▶ [Exercise]:
What you produce should match the records exactly, line for line.
--- Provided data Enclosed Below ---
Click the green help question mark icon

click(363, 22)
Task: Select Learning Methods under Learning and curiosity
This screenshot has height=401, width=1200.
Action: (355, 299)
--- End of Enclosed Provided data ---
▶ [Answer for this exercise]:
Click the green help question mark icon

click(363, 22)
Task: Select Learning Methods under Learning and curiosity
This screenshot has height=401, width=1200.
Action: (355, 299)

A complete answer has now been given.